Now, as I reflects back, I see it as one of the formative processes of being my 'Self', for it inspired me to try and think independently of what I read and it guided me on how I wrote (how I would write) my thoughts on the issues I thought over. The teachings have come to stay with me.
In the process, when I was still in the college, I picked up a magazine on Osho, found it interesting, and went on reading it. The reading of the magazine pushed me to read more on Osho. Along with the magazine, I found some books. The Osho reading went on almost for a year.
Yes, interesting it was. But I could not come to correlate with it.
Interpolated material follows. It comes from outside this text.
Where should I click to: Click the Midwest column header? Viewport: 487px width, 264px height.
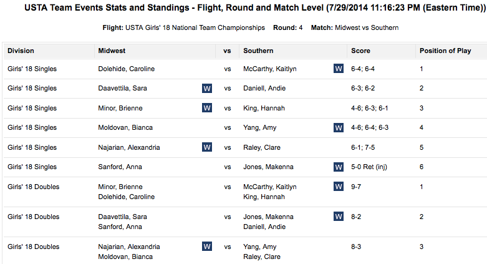112,51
But I never reasoned about it. The continued reading for almost a year was more about reading something unorthodox and thinking over it.
Meanwhile, after a chance-event, I had started reading Swami Vivekananda, too.
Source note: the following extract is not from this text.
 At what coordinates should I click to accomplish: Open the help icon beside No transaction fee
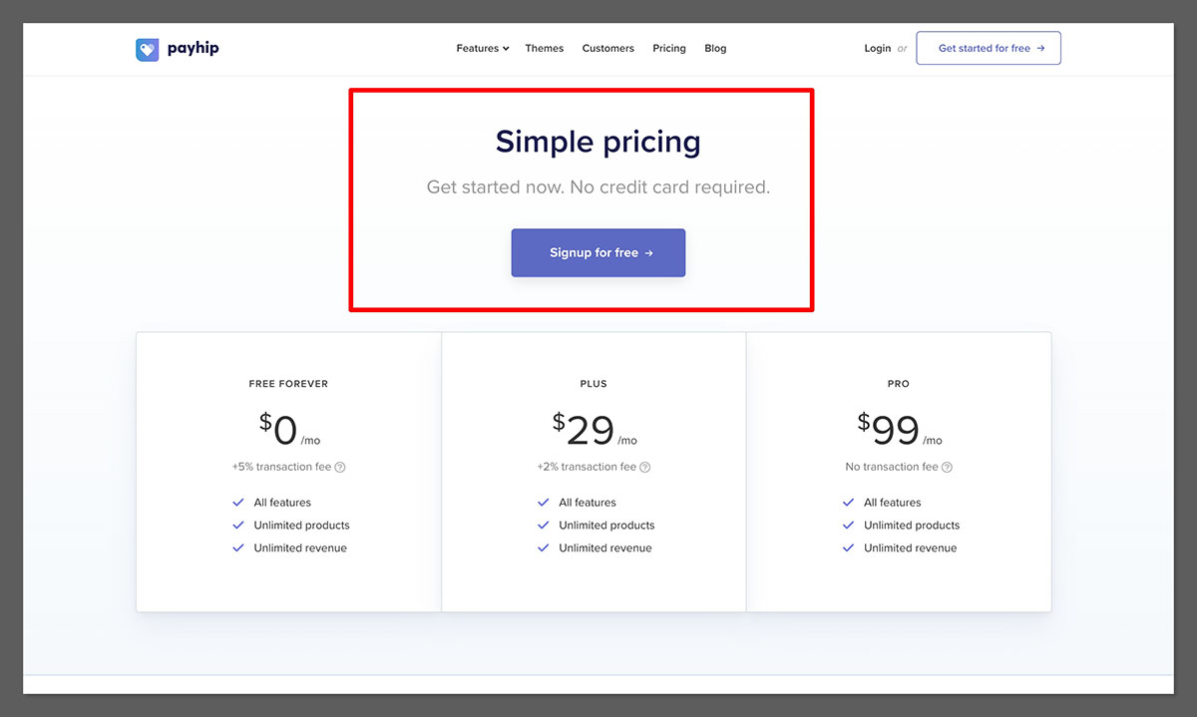(x=947, y=467)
It happened so that once I was visiting a Ramakrishna Mission hospital. At the entrance of the hospital I saw a book shop selling Vedanta and other works on cultural and spiritual literature. While leaving the hospital, I gave a visit to the book shop. The visit took more than an hour. I read some pages of some books and decided to pick some by Swami Vivekananda.
Swami Vivekananda is known globally for his spiritual views and for resurrecting the pride of the Indian spiritual heritage. I, too, was having this image of Swamiji when I picked up the books from that shop. But it was going to be my first serious reading of Swamiji.
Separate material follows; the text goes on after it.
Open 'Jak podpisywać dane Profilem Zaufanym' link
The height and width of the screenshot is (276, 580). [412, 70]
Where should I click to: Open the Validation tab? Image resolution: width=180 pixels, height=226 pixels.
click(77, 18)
As I started reading Swamiji, I found my 'Self' more and more drawn towards reading Swamiji even more. Moreover, I found an instant liking of him, of his life, and of unorthodox and traditional ways.
This happened while I was still reading Osho.
Swamiji and Osho, both delved deeper into the spiritual practices like Yoga and Meditation. But as I read more of Swamiji, I found many points of contradictions in Osho’s viewpoints. When the contradictions created many layers creating a trust-gap, I stopped reading Osho.
Reading a text has to be a text-reading. Try to be as objective as you can be. If you read something, try not to be trapped in its environs, be it negative or positive in the worldly means. Read the work in the context of its writing plot but if you have to think over it, never allow its context to influence yours. I thought so. I think so. I believe it to be so.
While reading Osho, I never thought to follow him. And not just with Osho, it had not happened so to me yet while reading a written work. I still follow this sell-evolved principle.
But Swamiji was the one who became a natural exception to this principle. I read and rewrote my words. I tried to follow his teachings. I came to know my limitations in following Swamiji's teachings. I consciously made it a point for me to follow my new found attachment earnestly. Also, Swamiji was an important aspect of my connect with her.
But if the inclination to follow Swamiji came to me naturally, equally spontaneous was the fact that I never felt dominated by his teachings. I tried to follow all of his teachings initially but realized I could not. And I never felt sorry for it.
I don't feel sorry about it for, I know reading Swamiji is more about the ‘Process’ in my life; a life that loves to evolve consistently, a life that tries to live meaningfully, a life that lives severally alone, a life that believes in making sense of its existence, a life that understands what its identity means, a life that knows it needs to contribute for its existence to be one with its identity.